Pennabilli (RN), Cattedrale, 13 agosto 2023

Festa per i 100 anni di mons. Mansueto Fabbri

1Re 19,9.11-13
Sal 84
Rm 9,1-5
Mt 14,22-33

Cent’anni di solitudine (cfr. G.G. Marquez, Cent’anni di solitudine, 1967). Macché solitudine! Don Mansueto celebra cent’anni di compagnia, di incontri, di volti, di amici.
Parafrasando il brano evangelico, vedo nella vicenda umana e spirituale di don Mansueto un’analogia con il cammino dell’apostolo Pietro. La colgo nelle preghiere che sgorgano dal cuore e dalle labbra dell’apostolo. Sono due. Pietro le ha pronunciate a qualche minuto l’una dall’altra, ma fra la prima preghiera e la seconda, c’è un abisso: non tanto le profondità del lago di Galilea, ma le profondità dell’esperienza spirituale. Pietro chiede a Gesù di camminare sull’acqua come fa lui. Allo stesso modo don Mansueto si è lanciato al seguito di Gesù, con entusiasmo e fiducia. Erano anni difficili: la povertà, la guerra, i disagi, le distanze, le strade… Un vero camminare sull’acqua. «Signore, se sei tu, comandami di venire verso di te camminando sull’acqua». Don Mansueto, come Pietro, ha guardato Gesù e ha chiesto, in fondo, una cosa spettacolare… E spettacolare – davvero! – è stato il cammino di don Mansueto nella nostra Chiesa, sotto gli occhi di tutti, sotto gli occhi di noi pennesi, per quasi cinquant’anni: prima da seminarista, poi da segretario del Vescovo e ancora da parroco.
E viene il tempo della seconda preghiera, la preghiera nella fragilità. È un semplice grido di un uomo che riconosce di non bastare più a se stesso. È la preghiera più bella, più vera, più necessaria. «Signore, salvami!». La mano di Gesù afferra la mano di Pietro: fate attenzione a questo particolare.

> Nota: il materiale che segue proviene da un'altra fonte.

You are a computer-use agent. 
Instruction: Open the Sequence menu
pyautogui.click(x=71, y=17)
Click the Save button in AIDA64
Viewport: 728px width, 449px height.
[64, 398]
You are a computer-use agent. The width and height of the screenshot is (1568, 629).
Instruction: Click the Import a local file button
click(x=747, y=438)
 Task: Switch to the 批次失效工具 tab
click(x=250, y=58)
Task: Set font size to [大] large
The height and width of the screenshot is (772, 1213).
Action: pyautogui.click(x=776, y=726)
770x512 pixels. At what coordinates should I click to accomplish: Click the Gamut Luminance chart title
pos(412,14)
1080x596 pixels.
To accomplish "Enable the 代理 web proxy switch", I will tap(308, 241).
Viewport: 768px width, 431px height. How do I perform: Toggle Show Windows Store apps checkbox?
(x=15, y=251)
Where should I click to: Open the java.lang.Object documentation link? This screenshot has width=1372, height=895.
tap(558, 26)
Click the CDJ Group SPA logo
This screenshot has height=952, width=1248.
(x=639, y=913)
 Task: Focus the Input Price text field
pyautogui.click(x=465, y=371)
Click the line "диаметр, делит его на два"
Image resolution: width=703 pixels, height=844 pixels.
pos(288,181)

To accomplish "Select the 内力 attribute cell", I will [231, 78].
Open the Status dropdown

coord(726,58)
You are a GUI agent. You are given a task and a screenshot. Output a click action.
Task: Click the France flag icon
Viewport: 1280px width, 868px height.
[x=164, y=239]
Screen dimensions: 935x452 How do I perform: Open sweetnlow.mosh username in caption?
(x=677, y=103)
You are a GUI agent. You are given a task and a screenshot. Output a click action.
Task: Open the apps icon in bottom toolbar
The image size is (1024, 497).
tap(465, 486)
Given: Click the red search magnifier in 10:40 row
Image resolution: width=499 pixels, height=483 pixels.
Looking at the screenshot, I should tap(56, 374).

Negli anni dell’attività pastorale, nell’Azione Cattolica, nel Cammino neocatecumenale, nelle esperienze forensi, don Mansueto ha offerto mani e piedi, cuore e intelligenza al Signore per essere sua presenza. Ora è Gesù che tende la sua mano all’amico e lo stringe forte perché le onde dell’ignoto, dell’oscurità, non lo turbino. Gesù, in fondo, stende la sua mano per una “questione di cuore”. Nella pagina di Vangelo che precede immediatamente quella proclamata dal diacono in questa liturgia l’evangelista ci fa assistere ad un miracolo strepitoso: sulle rive del lago Gesù sfama cinquemila uomini, senza contare donne e bambini (cfr. Mt 14,21); qui, nella barca e nell’oscurità, avviene un prodigio per “questioni di cuore”. Il primo, la moltiplicazione dei pani e dei pesci, miracolo indispensabile e utilissimo, il secondo, la mano tesa all’amico, sembra un miracolo inutile, fine a se stesso. Dichiaro tutta la mia simpatia per questo miracolo “inutile”, perché c’è tutta la dinamica della vita di fede e don Mansueto la testimonia.
Vale anche per noi: dalla paura alla fiducia, dal dubbio alla fede, dalla perplessità alla dossologia (lode). E Gesù dice: «Vieni!». Lo dice a me, lo dice a don Mansueto, lo dice a tutti. E le tempeste e le onde della vita? Tutte occasioni per crescere nella fede e nell’intimità con il Signore Gesù.